Moreover, although the iC9-T cells were primarily central and effector memory T cells, the iC9-negative T cells that expanded in association with iC9-T cells contained a larger number of phenotypically naive cells. Because the study involved pediatric patients, it is possible this rapid recovery of naive T cells would be expected to be more modest in older patients because of reduced thymic function.

It is also intriguing that the authors observed effective antiviral T cell responses that were preserved even after some patients received AP1903. In contrast, antileukemia immunity might not have persisted because leukemia relapsed in 3 of 4 patients treated with AP1903. This raises a question of why antiviral immunity persisted but graft-versus-leukemia (GVL) did not. Potential clues to this question might derive from the observation that although 3 of 4 AP1903-treated patients with acute lymphoblastic leukemia relapsed, a fourth patient with acute myelogenous leukemia has not relapsed after nearly 4 years of follow-up after SCT. Because acute lymphoblastic leukemia is less susceptible to GVL effects compared with acute myelogenous leukemia, it remains possible that GVL immunity was not affected by AP1903 treatment, as the authors also speculated.
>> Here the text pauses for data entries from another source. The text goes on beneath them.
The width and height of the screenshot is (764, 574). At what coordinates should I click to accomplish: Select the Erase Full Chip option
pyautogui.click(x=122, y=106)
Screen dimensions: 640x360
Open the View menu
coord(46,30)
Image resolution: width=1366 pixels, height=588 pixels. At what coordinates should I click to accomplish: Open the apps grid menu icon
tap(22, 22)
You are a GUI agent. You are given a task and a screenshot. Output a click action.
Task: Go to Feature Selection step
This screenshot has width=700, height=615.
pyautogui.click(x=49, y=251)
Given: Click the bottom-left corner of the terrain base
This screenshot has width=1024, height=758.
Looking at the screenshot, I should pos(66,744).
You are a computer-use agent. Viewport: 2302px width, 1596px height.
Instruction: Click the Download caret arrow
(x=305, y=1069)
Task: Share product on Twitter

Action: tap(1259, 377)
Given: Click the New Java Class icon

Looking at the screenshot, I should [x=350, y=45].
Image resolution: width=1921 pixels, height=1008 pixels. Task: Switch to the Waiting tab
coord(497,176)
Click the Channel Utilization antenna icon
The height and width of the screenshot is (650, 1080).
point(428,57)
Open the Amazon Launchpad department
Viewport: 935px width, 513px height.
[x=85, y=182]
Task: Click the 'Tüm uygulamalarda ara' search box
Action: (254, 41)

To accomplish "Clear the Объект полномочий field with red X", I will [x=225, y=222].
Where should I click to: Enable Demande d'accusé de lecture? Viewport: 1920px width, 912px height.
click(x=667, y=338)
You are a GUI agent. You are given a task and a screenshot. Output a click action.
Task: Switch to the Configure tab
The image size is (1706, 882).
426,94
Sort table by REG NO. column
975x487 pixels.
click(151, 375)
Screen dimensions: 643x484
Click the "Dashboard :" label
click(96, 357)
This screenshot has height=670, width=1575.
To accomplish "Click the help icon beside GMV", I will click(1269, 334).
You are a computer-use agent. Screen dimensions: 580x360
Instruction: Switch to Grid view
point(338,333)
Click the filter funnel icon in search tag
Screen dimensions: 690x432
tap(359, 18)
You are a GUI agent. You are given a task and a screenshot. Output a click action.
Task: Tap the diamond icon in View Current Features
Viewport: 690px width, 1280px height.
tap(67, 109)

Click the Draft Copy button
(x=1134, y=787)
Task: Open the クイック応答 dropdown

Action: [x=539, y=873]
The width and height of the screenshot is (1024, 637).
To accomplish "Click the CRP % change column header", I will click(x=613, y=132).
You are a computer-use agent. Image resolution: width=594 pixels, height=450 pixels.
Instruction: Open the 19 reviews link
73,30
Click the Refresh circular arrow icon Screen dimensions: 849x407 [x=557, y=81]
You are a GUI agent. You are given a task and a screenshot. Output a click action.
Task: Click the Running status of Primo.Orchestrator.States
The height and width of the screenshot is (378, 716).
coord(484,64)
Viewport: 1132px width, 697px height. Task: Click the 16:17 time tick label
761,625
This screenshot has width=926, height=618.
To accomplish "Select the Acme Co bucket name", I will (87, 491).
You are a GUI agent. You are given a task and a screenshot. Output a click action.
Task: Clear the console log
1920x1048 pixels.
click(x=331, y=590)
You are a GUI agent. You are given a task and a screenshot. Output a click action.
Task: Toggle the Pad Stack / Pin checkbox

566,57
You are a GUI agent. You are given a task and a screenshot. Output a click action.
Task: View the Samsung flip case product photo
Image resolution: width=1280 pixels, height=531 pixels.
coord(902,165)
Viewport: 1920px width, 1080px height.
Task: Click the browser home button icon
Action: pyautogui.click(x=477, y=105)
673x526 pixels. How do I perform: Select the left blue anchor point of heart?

Future studies will need to address this issue.8

The results of this study are encouraging, and they support continued investigation of iC9-T cells for the treatment of GVHD. Future trials should address whether T cell allodepletion is indeed necessary before infusion of iC9-T cells because the iC9-T cells were so effectively eliminated by AP1903, and excluding this step would enable more widespread application of iC9 as a kill switch for treating GVHD. In addition, this study raises interesting other questions about the mechanism that results in more rapid immune reconstitution associated with iC9-T cells and about how the antiviral immunity is maintained even after the induction of apoptosis of the iC9-T cells.

Footnotes

  • Conflict-of-interest disclosure: The authors declare no competing financial interests.